第212話 獣身変化

 大陸東部

 日本国 新京特別行政区

 大陸総督府


「護衛艦『いかづち』の配備で、定数は8隻のうち、7隻がむらさめ型で編成されたから旗艦は護衛空母が良いと?」


 この日、佐々木洋介総督は、新たに大陸の海上自衛隊第5護衛艦隊に配備となるむらさめ型護衛艦『いかづち』の報告と今後の海自の那古野地方隊の方向性を那古野地方隊総監猪狩三等海将と第5護衛艦隊司令中川誠一郎三等海将と懇談していた。

 西方大陸アガリアレプトの戦線からもがみ型護衛艦『なとり』が帰還し、本国の護衛艦隊に復帰した。

 代わりに護衛艦『いかづち』が、アウストラリス大陸配備となったので詳細を詰める必要があったからだ。

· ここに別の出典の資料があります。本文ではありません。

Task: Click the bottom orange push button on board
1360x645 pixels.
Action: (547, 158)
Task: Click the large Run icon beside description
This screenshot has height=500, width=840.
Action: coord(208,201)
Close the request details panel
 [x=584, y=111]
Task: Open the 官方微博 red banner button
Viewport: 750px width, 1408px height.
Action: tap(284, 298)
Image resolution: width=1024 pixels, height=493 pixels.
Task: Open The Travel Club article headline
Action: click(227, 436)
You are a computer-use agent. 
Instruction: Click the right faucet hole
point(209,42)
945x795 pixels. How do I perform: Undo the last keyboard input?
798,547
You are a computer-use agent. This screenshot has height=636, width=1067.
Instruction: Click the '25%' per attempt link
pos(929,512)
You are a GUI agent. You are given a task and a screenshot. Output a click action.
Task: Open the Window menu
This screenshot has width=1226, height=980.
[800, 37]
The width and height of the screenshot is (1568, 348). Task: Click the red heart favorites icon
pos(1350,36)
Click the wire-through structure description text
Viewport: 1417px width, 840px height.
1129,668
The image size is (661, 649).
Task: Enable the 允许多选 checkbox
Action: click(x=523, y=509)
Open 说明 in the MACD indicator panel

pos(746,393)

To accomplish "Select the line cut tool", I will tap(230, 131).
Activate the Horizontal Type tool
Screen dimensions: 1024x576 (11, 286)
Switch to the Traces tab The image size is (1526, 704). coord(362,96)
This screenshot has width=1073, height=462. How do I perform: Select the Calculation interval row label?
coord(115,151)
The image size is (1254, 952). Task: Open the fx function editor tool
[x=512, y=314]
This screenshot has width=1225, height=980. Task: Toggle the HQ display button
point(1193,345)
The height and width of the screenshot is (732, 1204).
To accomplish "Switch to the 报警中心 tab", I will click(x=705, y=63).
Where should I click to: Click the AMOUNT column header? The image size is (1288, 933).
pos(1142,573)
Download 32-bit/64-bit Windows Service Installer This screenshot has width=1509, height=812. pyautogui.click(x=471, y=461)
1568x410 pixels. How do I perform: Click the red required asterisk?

「次は旧式のしらね型護衛艦が配備されて、当面はしのがれます。

 あれもヘリコプター搭載護衛艦には違いないですが、就役から半世紀以上経ってますから流石にガタが来てます」


 ヘリコプターが3機運用できるしらね型があれば、作戦運用としては幅が大きく広がる。

 しかし、垂直離着陸機 V-22 オスプレイや大型輸送ヘリコプター CH-47 チヌーク、将来的にはF-35 ライトニング IIの空母運用を考えると見劣りするのは間違いない。

 しらね型は二隻とも老朽化と事故による修理で、スペック的にも不安が多い。

 ましてや『しらね』自体、異世界転位元年に退役させるところを慌てて取り消した経歴もある。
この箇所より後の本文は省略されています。